Nach der Pandemie ist vor der Pandemie

Die größte Gefahr einer Pandemie, zumindest in Europa, scheint vorüber. Aus dem Südosten der USA werden derzeit wieder steigende Fallzahlen gemeldet und die Pandemiewarnstufe der WHO steht noch immer auf der Höchststufe “6”. Sorgen bereitet derzeit offensichtlich eher die Entsorgung des Schweinegrippe-Impstoffs als die Versorgung. Zumal sich in Deutschland gerade einmal zehn Prozent der Bevölkerung impfen liesen, gegenüber einer normalen Impfrate von zwanzig Prozent in einer normalen Grippesaison. Zeit eigentlich also, Bilanz zu ziehen nach nach einem Jahr Schweinegrippe.

Doch wie steht es um die Aufarbeitung der Pandemiebewältigung? Was lief gut, was lief nicht so gut und was war ein Desaster?

Zumindest die WHO lässt ihr Krisenmanagement im Umgang mit der Schweinegrippe derzeit prüfen. Die UN-Organisation hat hierzu eine unabhängige Expertenkommission eingesetzt, nachdem sich die WHO dem Vorwurf ausgesetzt sieht, die Gefahr übertrieben zu haben.

In einem Artikel auf tagesschau.de hat sich jetzt Gert Antes, Mitglied der Ständigen Impfkommission der Bundesrepublik Deutschland, zu Wort gemeldet.

“Die Schweinegrippe-Pandemie war harmlos”, aber “Das war reines Glück”, so der Wissenschaftler. Er kritisiert insbesondere den unseriösen Umgang mit Zahlen über Grippetote und Impfschäden. Folge dieses “kommunikativen Desasters” war eine Rekordbeteiligung der Bevölkerung an der Impfung – allerdings ein negativer Rekord. Zudem kamen die Impfstoffe zu spät. Bei einem aggressiven Virus wären die Impfstoffe zu spät verfügbar gewesen. Dass keine Erfahrungen aus der Schweinegrippe gezogen werden, hält Antes allerdings für die eigentliche “Schweinegrippe-Katastrophe”.

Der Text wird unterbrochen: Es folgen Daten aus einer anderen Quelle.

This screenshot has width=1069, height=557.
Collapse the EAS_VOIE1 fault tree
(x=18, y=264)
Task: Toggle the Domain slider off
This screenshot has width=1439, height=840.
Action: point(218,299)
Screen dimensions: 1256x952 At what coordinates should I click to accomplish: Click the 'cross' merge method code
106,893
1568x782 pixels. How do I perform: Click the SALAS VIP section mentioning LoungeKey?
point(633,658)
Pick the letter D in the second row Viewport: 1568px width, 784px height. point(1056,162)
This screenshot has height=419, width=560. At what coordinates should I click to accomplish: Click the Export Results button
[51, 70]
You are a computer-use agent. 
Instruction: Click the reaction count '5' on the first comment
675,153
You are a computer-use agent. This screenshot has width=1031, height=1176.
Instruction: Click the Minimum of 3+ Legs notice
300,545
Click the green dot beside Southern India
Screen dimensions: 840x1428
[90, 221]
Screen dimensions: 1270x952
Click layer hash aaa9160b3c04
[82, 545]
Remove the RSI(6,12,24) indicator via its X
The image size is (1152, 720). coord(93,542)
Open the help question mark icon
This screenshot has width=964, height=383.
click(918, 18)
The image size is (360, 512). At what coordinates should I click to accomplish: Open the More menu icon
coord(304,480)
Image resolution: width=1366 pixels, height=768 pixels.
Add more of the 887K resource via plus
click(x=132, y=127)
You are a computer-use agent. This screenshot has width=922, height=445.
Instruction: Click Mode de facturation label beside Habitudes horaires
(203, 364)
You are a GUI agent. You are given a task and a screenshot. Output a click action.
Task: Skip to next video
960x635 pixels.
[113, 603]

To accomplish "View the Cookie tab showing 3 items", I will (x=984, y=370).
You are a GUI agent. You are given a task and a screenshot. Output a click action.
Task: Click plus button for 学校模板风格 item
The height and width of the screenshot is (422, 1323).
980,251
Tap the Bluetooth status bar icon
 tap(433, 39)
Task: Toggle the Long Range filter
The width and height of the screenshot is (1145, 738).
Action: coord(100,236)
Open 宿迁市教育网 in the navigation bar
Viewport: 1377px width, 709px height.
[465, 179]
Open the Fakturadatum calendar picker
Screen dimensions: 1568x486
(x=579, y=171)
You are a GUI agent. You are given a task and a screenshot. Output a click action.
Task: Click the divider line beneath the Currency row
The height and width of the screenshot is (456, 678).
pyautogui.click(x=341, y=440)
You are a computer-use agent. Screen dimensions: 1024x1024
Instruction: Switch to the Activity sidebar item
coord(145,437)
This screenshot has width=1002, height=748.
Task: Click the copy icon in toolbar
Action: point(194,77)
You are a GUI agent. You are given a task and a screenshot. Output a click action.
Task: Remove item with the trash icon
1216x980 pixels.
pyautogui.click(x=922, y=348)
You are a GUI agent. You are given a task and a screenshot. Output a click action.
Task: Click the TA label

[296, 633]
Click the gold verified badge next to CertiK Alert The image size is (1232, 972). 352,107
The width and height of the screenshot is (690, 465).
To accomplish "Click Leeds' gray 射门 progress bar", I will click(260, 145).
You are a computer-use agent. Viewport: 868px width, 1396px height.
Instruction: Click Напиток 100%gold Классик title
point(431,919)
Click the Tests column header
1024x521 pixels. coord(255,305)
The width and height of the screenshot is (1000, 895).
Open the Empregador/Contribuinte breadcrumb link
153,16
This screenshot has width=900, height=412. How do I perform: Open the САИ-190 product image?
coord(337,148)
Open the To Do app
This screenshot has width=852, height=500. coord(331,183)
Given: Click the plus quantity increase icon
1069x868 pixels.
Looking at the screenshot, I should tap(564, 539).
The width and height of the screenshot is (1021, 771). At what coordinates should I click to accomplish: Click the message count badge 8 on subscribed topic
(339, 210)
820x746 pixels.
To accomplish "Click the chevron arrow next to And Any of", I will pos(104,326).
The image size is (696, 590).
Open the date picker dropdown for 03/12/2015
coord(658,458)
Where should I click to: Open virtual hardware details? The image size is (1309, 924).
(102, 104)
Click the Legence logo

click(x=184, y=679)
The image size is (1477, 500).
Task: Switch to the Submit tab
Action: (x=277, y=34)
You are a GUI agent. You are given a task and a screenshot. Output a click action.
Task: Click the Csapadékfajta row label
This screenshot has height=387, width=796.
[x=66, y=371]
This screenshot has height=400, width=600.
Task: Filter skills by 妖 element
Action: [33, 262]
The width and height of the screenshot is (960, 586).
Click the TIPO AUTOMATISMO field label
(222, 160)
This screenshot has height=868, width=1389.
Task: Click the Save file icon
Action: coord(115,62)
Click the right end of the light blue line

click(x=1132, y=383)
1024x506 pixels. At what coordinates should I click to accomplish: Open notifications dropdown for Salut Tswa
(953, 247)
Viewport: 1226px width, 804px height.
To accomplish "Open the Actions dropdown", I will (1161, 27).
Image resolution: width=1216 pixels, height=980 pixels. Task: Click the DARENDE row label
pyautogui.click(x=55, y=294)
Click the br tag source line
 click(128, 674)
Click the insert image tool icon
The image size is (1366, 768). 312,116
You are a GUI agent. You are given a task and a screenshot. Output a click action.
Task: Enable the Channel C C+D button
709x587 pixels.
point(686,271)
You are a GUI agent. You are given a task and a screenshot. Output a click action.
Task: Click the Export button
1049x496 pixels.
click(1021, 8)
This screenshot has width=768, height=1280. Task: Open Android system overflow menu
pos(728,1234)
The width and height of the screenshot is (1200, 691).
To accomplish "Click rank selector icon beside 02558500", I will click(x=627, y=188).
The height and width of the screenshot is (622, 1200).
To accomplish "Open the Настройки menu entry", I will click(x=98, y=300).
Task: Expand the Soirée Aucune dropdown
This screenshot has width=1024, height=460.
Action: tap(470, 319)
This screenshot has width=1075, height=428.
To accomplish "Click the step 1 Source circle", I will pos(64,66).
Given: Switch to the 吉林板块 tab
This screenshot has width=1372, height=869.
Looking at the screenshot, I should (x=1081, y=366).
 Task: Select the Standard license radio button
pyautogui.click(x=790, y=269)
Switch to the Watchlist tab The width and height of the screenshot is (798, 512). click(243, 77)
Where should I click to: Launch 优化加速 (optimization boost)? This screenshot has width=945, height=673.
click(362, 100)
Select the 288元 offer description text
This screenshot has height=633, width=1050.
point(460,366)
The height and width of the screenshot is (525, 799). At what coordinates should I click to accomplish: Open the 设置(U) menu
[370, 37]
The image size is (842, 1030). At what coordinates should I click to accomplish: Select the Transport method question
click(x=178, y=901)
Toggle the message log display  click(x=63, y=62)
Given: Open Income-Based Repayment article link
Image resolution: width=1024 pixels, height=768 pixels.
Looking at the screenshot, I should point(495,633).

Auch die Unternehmen stehen ratlos nach der Schweinegrippe da. Glück gehabt, kann man da nur sagen und auch von den Behörden ist leider nicht allzuviel Unterstützung im Ernstfall zu erwarten, so die Erfahrung vieler Unternehmen. Umso mehr gilt es,  die Erfahrungen auszuwerten, um bei der nächsten Pandemie besser vorbereitet zu sein. Nicht die Versorgung mit Masken oder Reinigungsmittel war die eigentliche Herausforderung. Wie gehe ich mit erkrankten oder verängstigten Mitarbeitern um? Wie ist die Bezahlung und Arbeitszeit geregelt, wenn Mitarbeiter aus reiner Vorsorge nach Hause geschickt werden. Kann es Mitarbeitern untersagt werden zur Arbeit zu kommen? Dies sind einige der Fragen, die viele Unternehmen während der Pandemie bewegt haben. Und nicht immer konnten diese Fragen auch tatsächlich abschliessend geklärt werden. Denn es hat sich gezeigt, eine Pandemie ist ein stark interdisziplinäres Thema. Medizin, Arbeitsrecht, IT, Psychologie und viele weitere Disziplinen sind gefragt. Jeder der Beteiligten sieht die Pandemie aus der eigenen Brille. Zusammenarbeit und erfolgreiches Zusammenwirken im Unternehmen und mit Behörden ist die eigentliche Herausforderung der Pandemie. Und dies ist oftmals nicht gelungen. Auf keinen Fall in der öffentlichen Diskussion und der Kommunikation der Behörden.

Nur eine ehrliche Nabelschau hilft uns hier weiter. Das nächste Mal haben wir vielleicht nicht mehr so viel Glück!